§ Activity: Your task is to return exactly the lines that run from the one containing "Screen dimensions: 1200x685" through the end of the listing below, without any pictures.

§ Available records:
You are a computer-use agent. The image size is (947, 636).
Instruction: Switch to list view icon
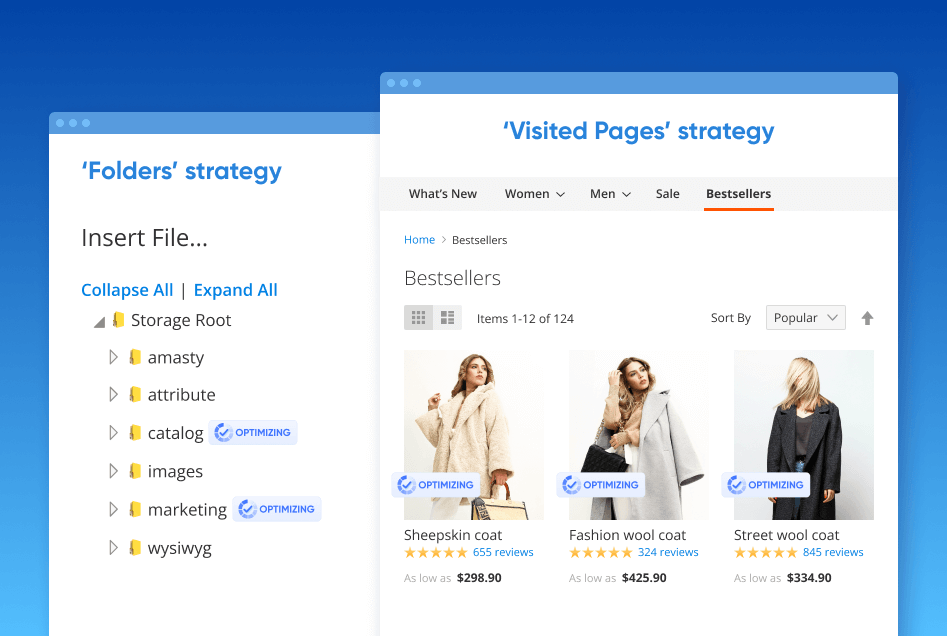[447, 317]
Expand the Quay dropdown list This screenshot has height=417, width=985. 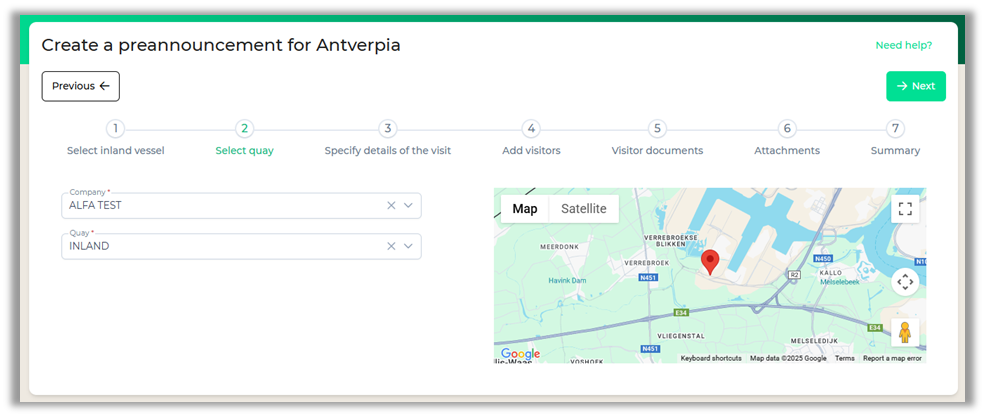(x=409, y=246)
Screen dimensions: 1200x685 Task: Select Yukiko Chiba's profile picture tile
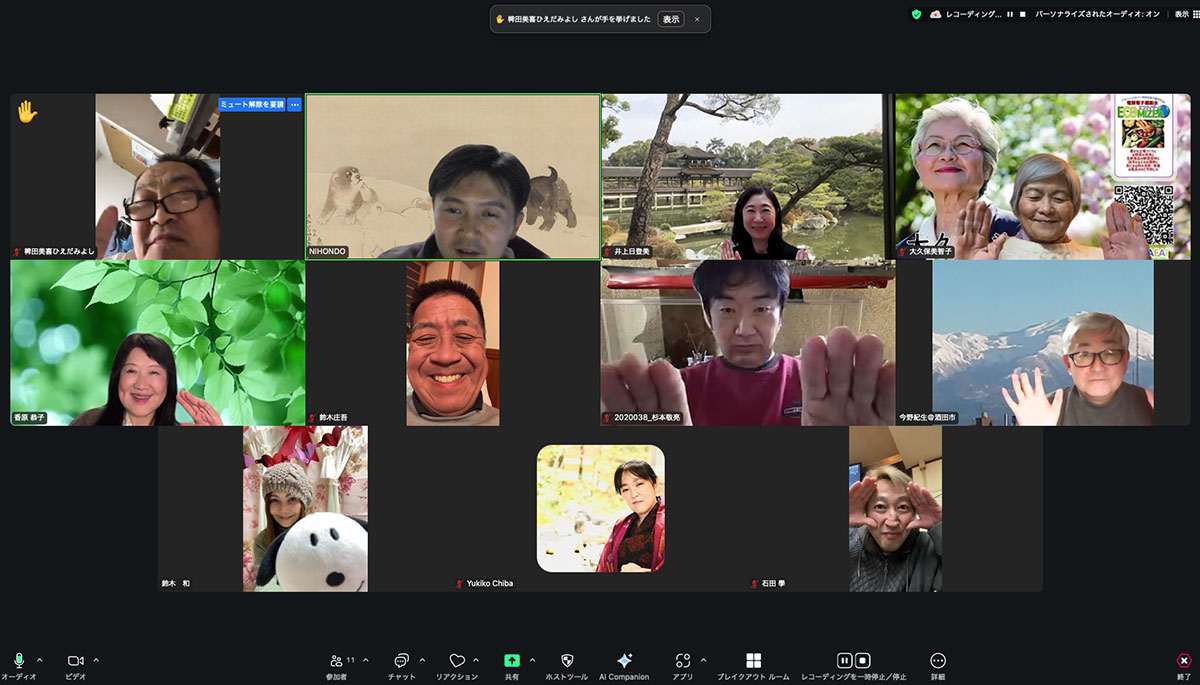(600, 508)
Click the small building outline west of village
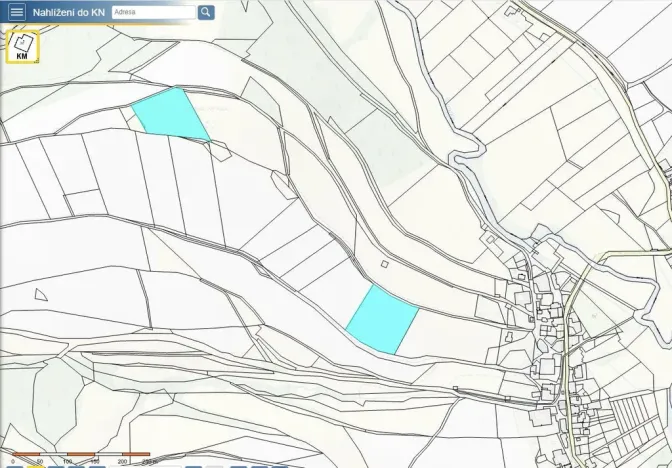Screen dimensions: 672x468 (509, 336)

§ Exercise answer:
Screen dimensions: 1200x685 Task: Select Yukiko Chiba's profile picture tile
(600, 508)
Click the small building outline west of village
Screen dimensions: 672x468 (509, 336)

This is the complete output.